Recently, however, the pace of change has become so fast, and the need for high reliability of new systems so high, that the design of new work tools and systems cannot be based only on empirical, incremental evolution based on studies of existing work conditions. Predictive models of work behavior become necessary, models that can serve to predict work behavior by explicitly identifying the behavior-shaping features of a new work environment. In Vicente's terms, we need to replace the normative and descriptive models of work analysis by formative models.
This is the aim of Kim Vicente's book on cognitive work analysis (CWA). It is an important book that advances cognitive engineering by providing a pedagogic introduction to the formative analysis of work requirements. It is evident that Vicente now has developed a teaching curriculum that has been refined by years of interaction with students.

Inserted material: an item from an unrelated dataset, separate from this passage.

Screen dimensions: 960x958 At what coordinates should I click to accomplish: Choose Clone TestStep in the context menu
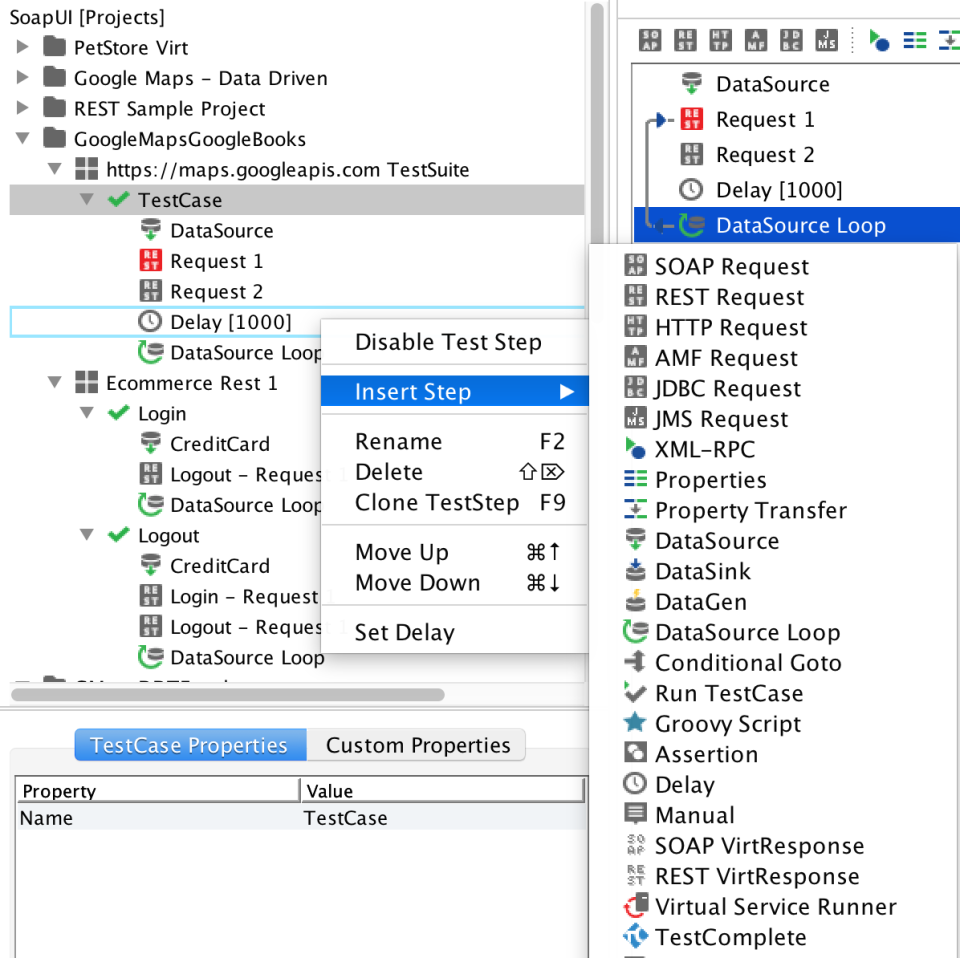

In this effort, Vicente opens up several important questions related to current approaches to academic research and design. First, he advocates research based on a fundamental respect for people engaged in practical work. Through the years, academic studies of work performance have often led to the conclusion that technicians behave in unsystematic and irrational ways and that designers are clumsy, or even stupid, resulting in proposals of "more rational" ways to work. However, over and over again, careful studies of work in the field have shown that, when the behavior of experts was found to be irrational or unsystematic, the frame of reference applied for judgment was wrong. Researchers had failed to identify the criteria that actually shaped workers' behavior.